With his ink strokes, he set black against white, sometimes twisted, sometimes symmetrical. His writing was integrated into the iconic oval: his logo, recognisable among thousands. The trio is no longer with us, but their spirit lives on. Each new creation offers an opportunity to remember them. To design the bottle for Eau Capitale, diptyque commissioned Pierre Marie, an ornamentalist (as he calls himself) and long-time collaborator of the house. His exuberant images, strongly inspired by the Modern Style and English Art Nouveau, read like a novel: from the front to the back of the bottle, from the outside to the inside, as if you were turning the pages to find out more.
The birth of chypre
If you look closely, there are – apart from the aforementioned bathroom – a surprising number of other connections between diptyque and this brief period around the turn of the century: the swan, then a symbol of feminine grace, has long been present in the brand's iconography and shapes the identity of l'Ombre dans l'Eau. The same applies to the peacock with its incomparable plumage, another symbolic bird of the Belle Époque, which has appeared on the panoramic illustration of the l'Eau perfume since 1968. Orientalism was a true passion of the founders Desmond Knox-Leet, Christiane Gautrot and Yves Coueslant. English painters and graphic artists such as Arthur Rackham, Aubrey Beardsley and William Morris inspired Desmond with their indescribably beautiful, stylised book illustrations for the design templates for the vignettes that would adorn the bottles in future. At the same time, the art of perfumery was reinventing itself through the use of chemical fragrances and entering the modern era. Joseph Marie François Spoturno, better known by his alias François Coty, is considered the founder of this development. What remains of his work? In terms of material, virtually nothing: a few metal containers in a safe in the fragrance archive, the Osmothèque in Versailles. Culturally, however, it laid the foundation for what was considered the pinnacle of ‘Parisian chic’ for decades and became the most famous fragrance structure in the history of perfume: chypre.
The story behind it: Chypre is a fragrance architecture that results from the boiling points and respective evaporation rates of the raw materials used.

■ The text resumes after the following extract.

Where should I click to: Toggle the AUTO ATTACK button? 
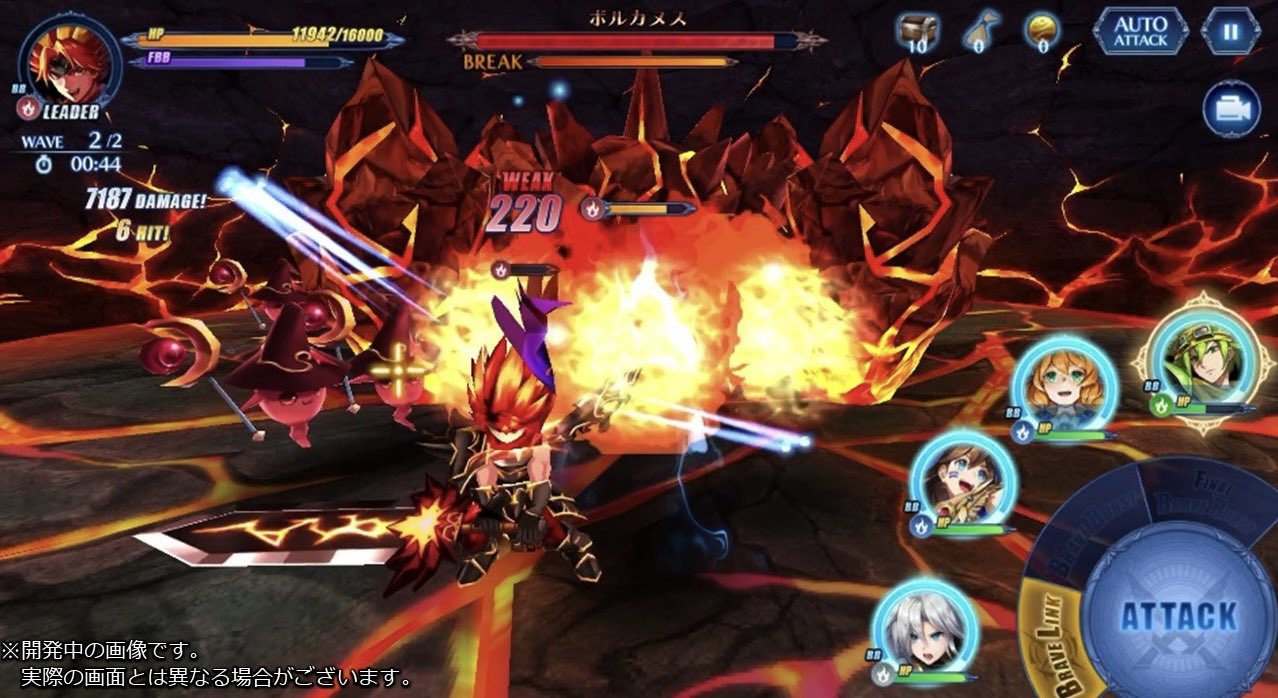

Chypre: First, citrus or green notes such as bergamot and verbena flash for 5 to 30 minutes. Floral, spicy or fruity notes such as rose and jasmine then take over and carry the fragrance for one to several hours... What remains are woody and root accents, gum resin and absolutes, which sometimes linger for a whole day: patchouli and oak moss. The whole thing takes the form of a pyramid, from the top to the base: top, heart, base.